:: GOAL OF THE EXERCISE ::
Return, without anything added, the lines from the one containing "Where should I click to: Click the ICE" through the end of the entries below, exactly as written.

:: DATA RECORDS ::
↓↓↓
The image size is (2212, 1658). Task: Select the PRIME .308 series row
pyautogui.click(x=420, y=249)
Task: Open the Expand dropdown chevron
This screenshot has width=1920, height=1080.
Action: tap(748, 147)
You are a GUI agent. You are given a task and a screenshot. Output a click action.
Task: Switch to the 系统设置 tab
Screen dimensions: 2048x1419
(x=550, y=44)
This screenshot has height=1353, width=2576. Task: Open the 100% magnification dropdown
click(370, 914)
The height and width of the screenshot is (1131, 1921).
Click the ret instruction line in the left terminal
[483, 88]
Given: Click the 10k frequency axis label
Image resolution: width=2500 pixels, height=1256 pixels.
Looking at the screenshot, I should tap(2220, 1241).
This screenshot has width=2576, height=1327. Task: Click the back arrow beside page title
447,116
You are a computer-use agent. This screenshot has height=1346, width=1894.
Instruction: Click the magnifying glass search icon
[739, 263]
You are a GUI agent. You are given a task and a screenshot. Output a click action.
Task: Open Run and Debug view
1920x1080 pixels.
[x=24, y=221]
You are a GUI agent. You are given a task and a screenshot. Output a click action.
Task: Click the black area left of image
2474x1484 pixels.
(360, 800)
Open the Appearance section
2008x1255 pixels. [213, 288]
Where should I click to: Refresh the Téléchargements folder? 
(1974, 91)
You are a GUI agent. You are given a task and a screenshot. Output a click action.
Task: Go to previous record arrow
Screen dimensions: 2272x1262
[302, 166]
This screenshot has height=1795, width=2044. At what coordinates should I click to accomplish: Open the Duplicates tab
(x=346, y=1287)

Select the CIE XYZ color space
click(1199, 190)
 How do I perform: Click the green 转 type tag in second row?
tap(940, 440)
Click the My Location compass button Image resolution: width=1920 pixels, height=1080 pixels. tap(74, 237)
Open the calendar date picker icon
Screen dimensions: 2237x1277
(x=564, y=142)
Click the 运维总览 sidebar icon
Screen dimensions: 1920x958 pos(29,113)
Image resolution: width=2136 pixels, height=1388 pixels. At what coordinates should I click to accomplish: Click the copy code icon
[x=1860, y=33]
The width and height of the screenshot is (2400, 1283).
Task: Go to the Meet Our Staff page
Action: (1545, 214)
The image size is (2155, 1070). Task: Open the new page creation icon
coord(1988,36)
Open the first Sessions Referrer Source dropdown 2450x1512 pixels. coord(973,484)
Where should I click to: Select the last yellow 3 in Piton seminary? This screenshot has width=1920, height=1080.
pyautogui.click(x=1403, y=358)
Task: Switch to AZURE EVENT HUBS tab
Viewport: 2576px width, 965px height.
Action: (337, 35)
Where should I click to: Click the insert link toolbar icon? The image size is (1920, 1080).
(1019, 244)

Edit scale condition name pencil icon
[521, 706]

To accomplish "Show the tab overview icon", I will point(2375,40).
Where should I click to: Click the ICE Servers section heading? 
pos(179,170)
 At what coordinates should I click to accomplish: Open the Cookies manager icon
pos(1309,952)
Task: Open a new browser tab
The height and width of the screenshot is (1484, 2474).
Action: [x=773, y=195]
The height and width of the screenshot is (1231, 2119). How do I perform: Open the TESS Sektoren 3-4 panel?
↑↑↑
:: FINISHED EXERCISE ::
Where should I click to: Click the ICE Servers section heading? 
pos(179,170)
 At what coordinates should I click to accomplish: Open the Cookies manager icon
pos(1309,952)
Task: Open a new browser tab
The height and width of the screenshot is (1484, 2474).
Action: [x=773, y=195]
The height and width of the screenshot is (1231, 2119). How do I perform: Open the TESS Sektoren 3-4 panel?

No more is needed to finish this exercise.